When Johnson brought his family to Grass Valley in 1984, it was a kind of homecoming. His great-great-grandmother arrived by covered wagon in Camptonville in 1860 and settled in Modoc County soon after. Subsequent generations were born in Susanville, including Johnson in 1949, and he grew up in Chico, he said.
Johnson graduated from the philosophy and religion department of then-San Francisco State College and went on to Yale Divinity School, graduating there in 1975. Descending from a long line of Methodists, he was ordained in the Methodist church and first served in Pinole. There, he married a Yale friend’s sister, Lois Solberg — the daughter of a Lutheran minister.
After nine years in ministry and while serving in Clovis, Johnson suffered a loss that prompted deep self-reflection, he said. He also found himself drawn to the teachings of Martin Luther, the 16th century Catholic monk whose efforts to reform the church broke open the Protestant movement.
He felt attracted to what he called “the constancy, richness and beauty” of the Lutheran style of worship with a format evoking 1,800 years of Christian traditions. He found special depth in its weekly celebration of Holy Communion, he said.

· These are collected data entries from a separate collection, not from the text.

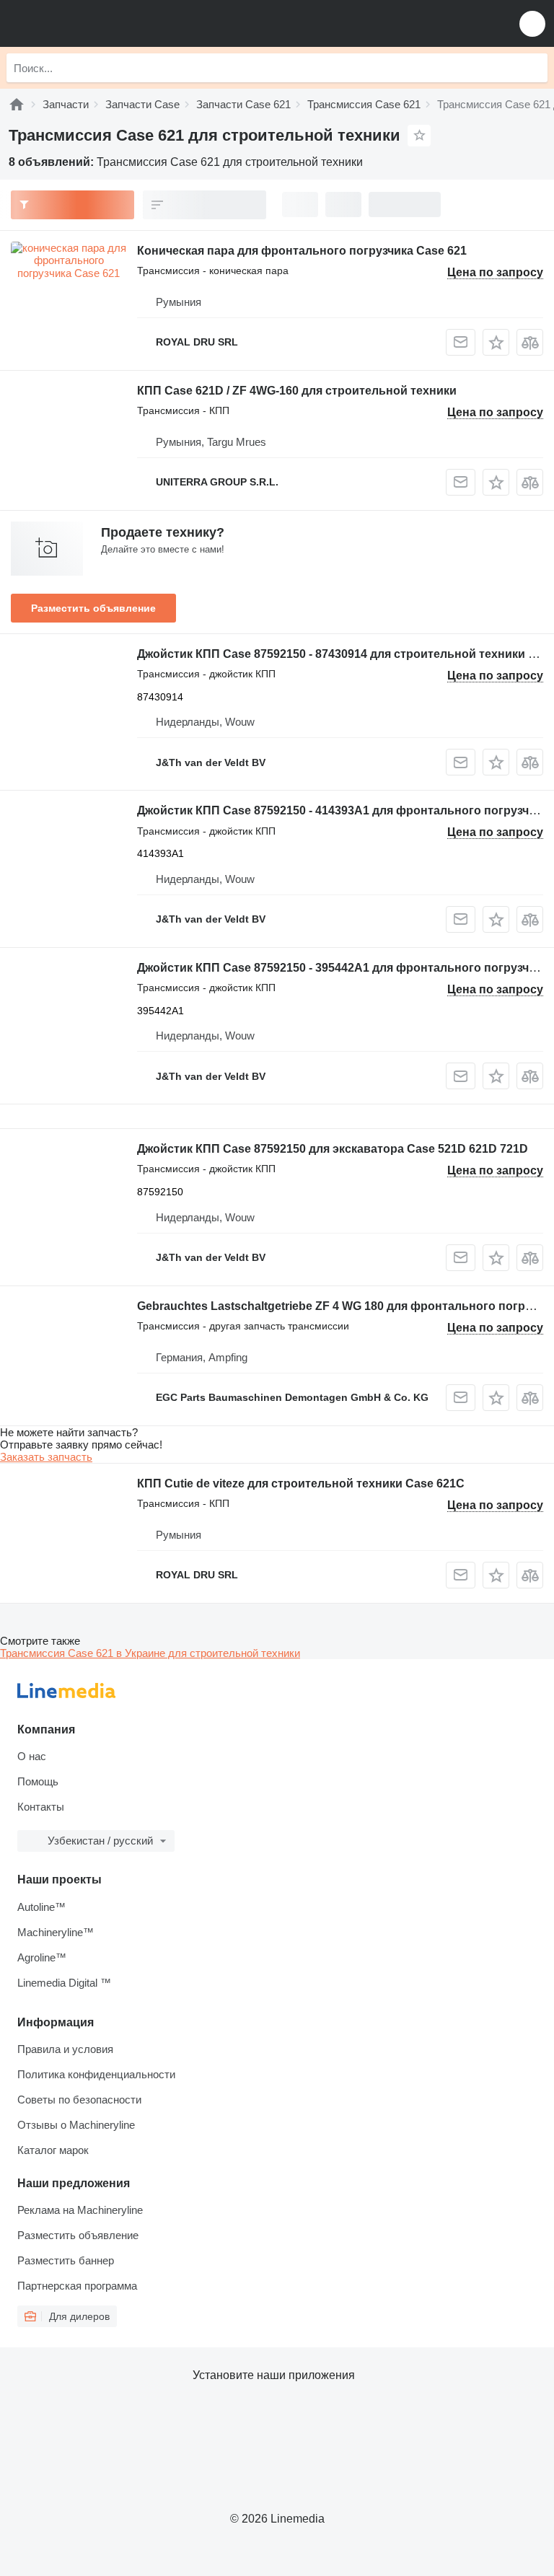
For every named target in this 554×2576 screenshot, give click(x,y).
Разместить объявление (93, 608)
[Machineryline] (16, 104)
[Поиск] (533, 67)
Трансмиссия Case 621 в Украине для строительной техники (150, 1653)
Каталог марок (53, 2150)
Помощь (37, 1781)
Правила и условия (65, 2049)
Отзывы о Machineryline (76, 2125)
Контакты (40, 1807)
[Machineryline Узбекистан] (100, 23)
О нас (31, 1756)
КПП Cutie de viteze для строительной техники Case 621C (301, 1483)
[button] (532, 23)
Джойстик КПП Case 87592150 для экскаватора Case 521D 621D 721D (332, 1149)
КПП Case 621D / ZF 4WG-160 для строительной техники (297, 390)
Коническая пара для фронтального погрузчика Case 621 (302, 251)
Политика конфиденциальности (96, 2074)
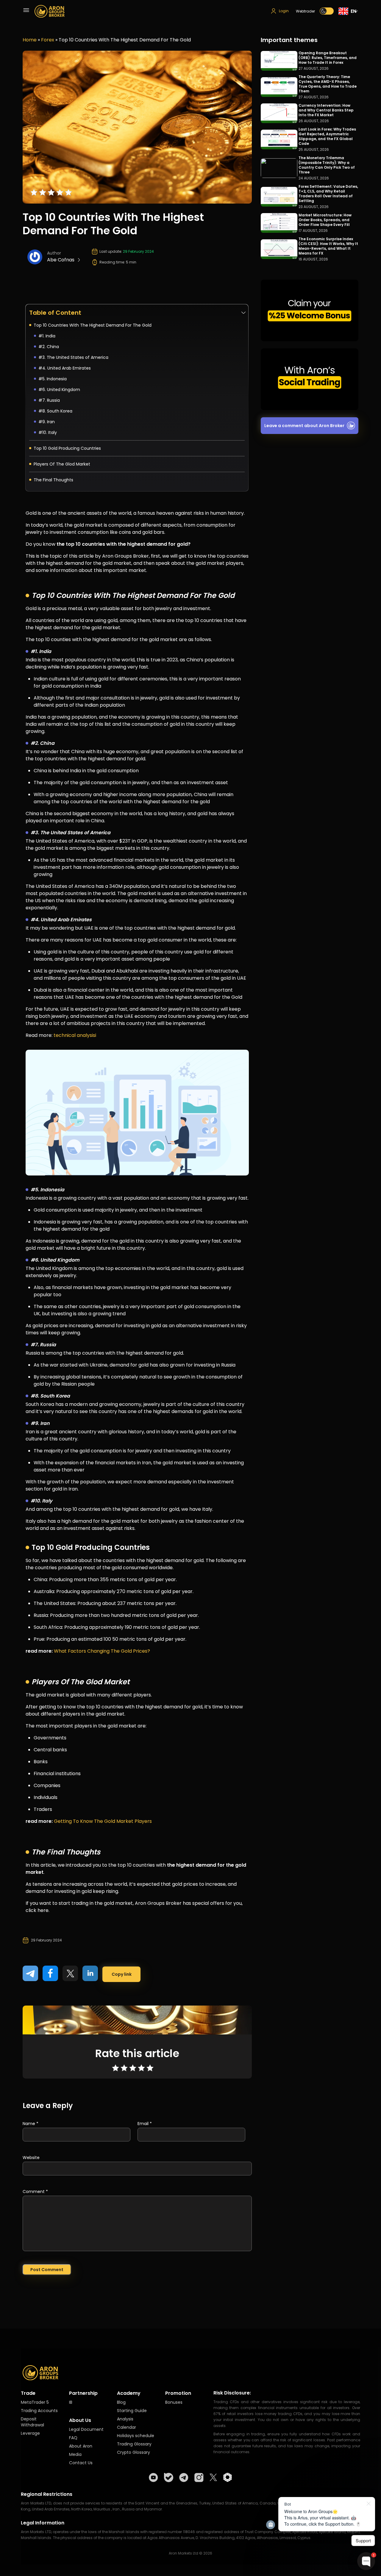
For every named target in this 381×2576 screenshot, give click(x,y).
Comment (35, 2192)
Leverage (30, 2433)
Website (31, 2158)
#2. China (48, 347)
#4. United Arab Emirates (64, 368)
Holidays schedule (135, 2436)
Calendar (126, 2427)
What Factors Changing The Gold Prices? (102, 1651)
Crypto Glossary (133, 2452)
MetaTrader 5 (35, 2402)
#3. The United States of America (73, 357)
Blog (121, 2402)
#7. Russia (49, 400)
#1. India (46, 336)
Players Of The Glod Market (62, 464)
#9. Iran (46, 422)
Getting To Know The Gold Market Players (103, 1821)
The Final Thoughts (53, 480)
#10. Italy (47, 432)
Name (30, 2124)
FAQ (73, 2438)
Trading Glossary (134, 2444)
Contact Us (81, 2463)
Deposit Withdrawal (32, 2422)
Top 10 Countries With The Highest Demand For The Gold (93, 325)
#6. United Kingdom (59, 390)
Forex (47, 39)
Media (75, 2454)
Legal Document (86, 2429)
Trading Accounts (39, 2411)
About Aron (80, 2446)
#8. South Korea (55, 411)
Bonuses (173, 2402)
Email (145, 2124)
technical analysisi (75, 1035)
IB (70, 2402)
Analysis (125, 2419)
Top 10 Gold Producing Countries (67, 448)
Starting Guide (132, 2411)
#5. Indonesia (52, 379)
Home (30, 39)
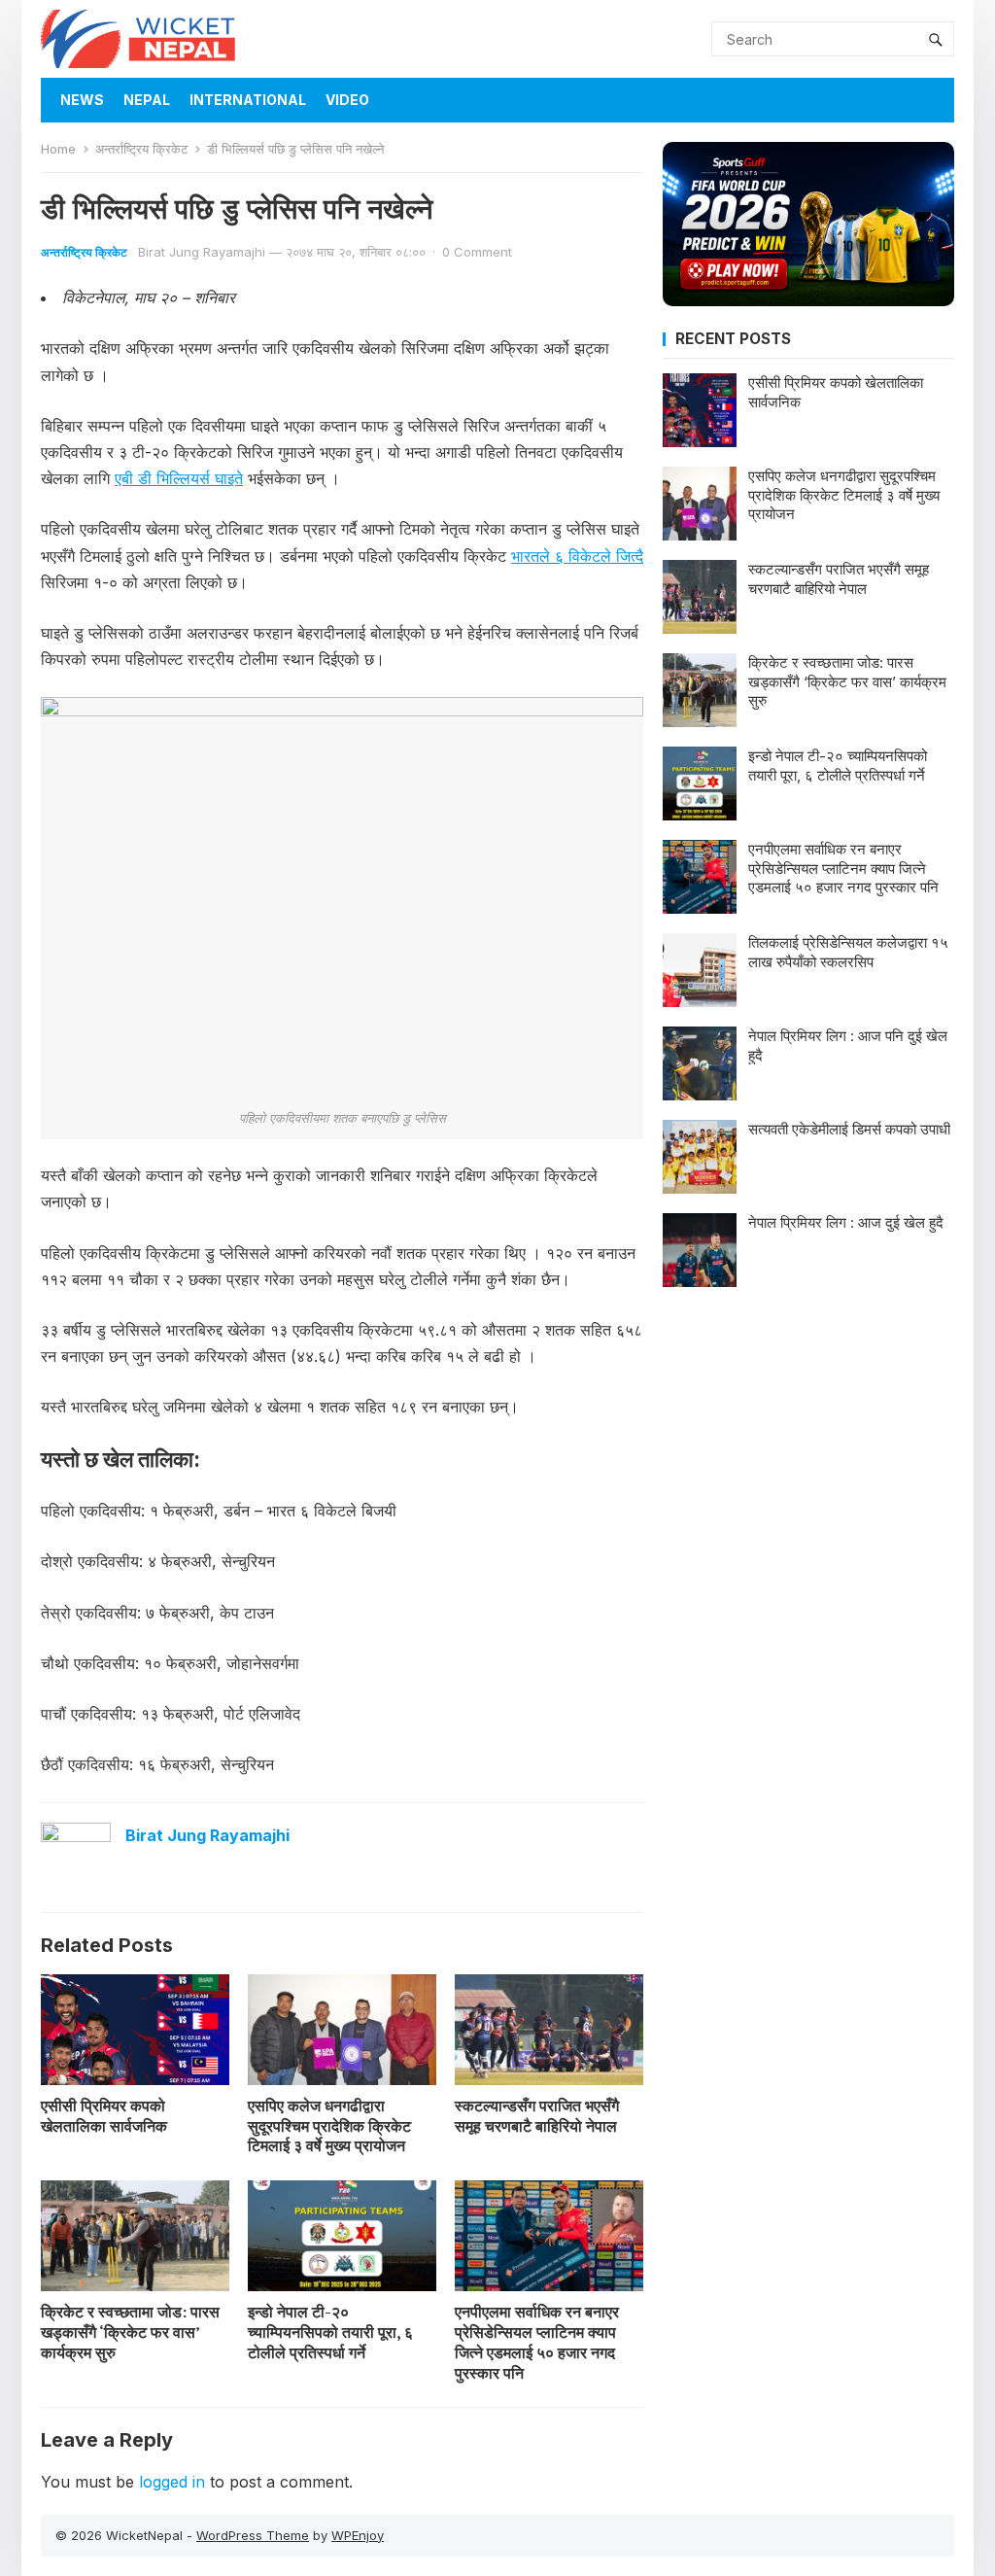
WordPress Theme (252, 2535)
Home (58, 149)
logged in (172, 2481)
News (82, 99)
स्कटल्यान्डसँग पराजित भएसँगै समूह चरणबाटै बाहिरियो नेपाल (537, 2116)
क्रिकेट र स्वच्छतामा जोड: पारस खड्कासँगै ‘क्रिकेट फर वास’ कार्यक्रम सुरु (130, 2332)
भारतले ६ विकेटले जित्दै (577, 556)
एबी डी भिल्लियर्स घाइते (179, 478)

“In worship, we are not just observers but recipients … of something tangible, something very substantial,” Johnson said. In the sacrament, participants “experience the real presence of Christ among us,” he wrote.
Leap of faith
In 1984, while living in a parsonage with two small children, Johnson left the Methodist church. It was a difficult exercise in trust, but “the doors just all opened quite dramatically,” Johnson recalled. Two weeks later, though he had never presided over a Lutheran worship service, Johnson received a call from a growing congregation in Grass Valley.
Peace Lutheran had started as a mission congregation in 1965, but by Johnson’s arrival, it was overflowing with children and about to expand its facilities. The new minister brought a sense of energy, recalled longtime member Myrna Heppe.
“Through the years, we have kept that going,” Heppe added.
In 1993, congregants built a larger sanctuary; and in 2009, the church opened its Fellowship Center — projects championed by “fabulous lay leadership,” Johnson said.
Johnson proved “a gifted teacher,” Heppe said. He was instrumental in enriching the church’s traditional worship format, or liturgy, which will continue at two services each Sunday (a third, more casual service recently was started at 9:30 a.m.)
“That’s when I feel the most fulfilled, when I’m presiding at the liturgy,” Johnson said. “That will be the single hardest thing about leaving.”
Peace Lutheran’s commitment to music has been particularly satisfying, added Johnson. He chants part of the liturgy, sings in the church choir and plays a mean piano.
“This has been a congregation that has valued music as part of the expression of their faith,” Johnson said.
‘A God story’
Johnson calls the coming change “another God story.”
A couple years after earning his doctorate, Johnson learned of Fuller Seminary through a congregant’s relative he met during a garage sale, he recalled. Eventually, Johnson began teaching courses in church history for Fuller every other year.
He juggled occasional classes with his busy ministry. But when the online teaching opportunity appeared in fall 2012, Johnson felt a new call.
“This is something I’ve wanted to do,” said Johnson. “I got a Ph.D. because I hoped I might go into teaching.”
Johnson already started his first online class and is “enjoying it more than I thought I might,” he said.
Yet, as Johnson packs up the books that line his office, the good wishes come with tears.
“These 29 years have been a great joy,” Johnson wrote. “As I continue the journey into the next stage of my life and ministry, I carry with me great appreciation and love for this congregation.”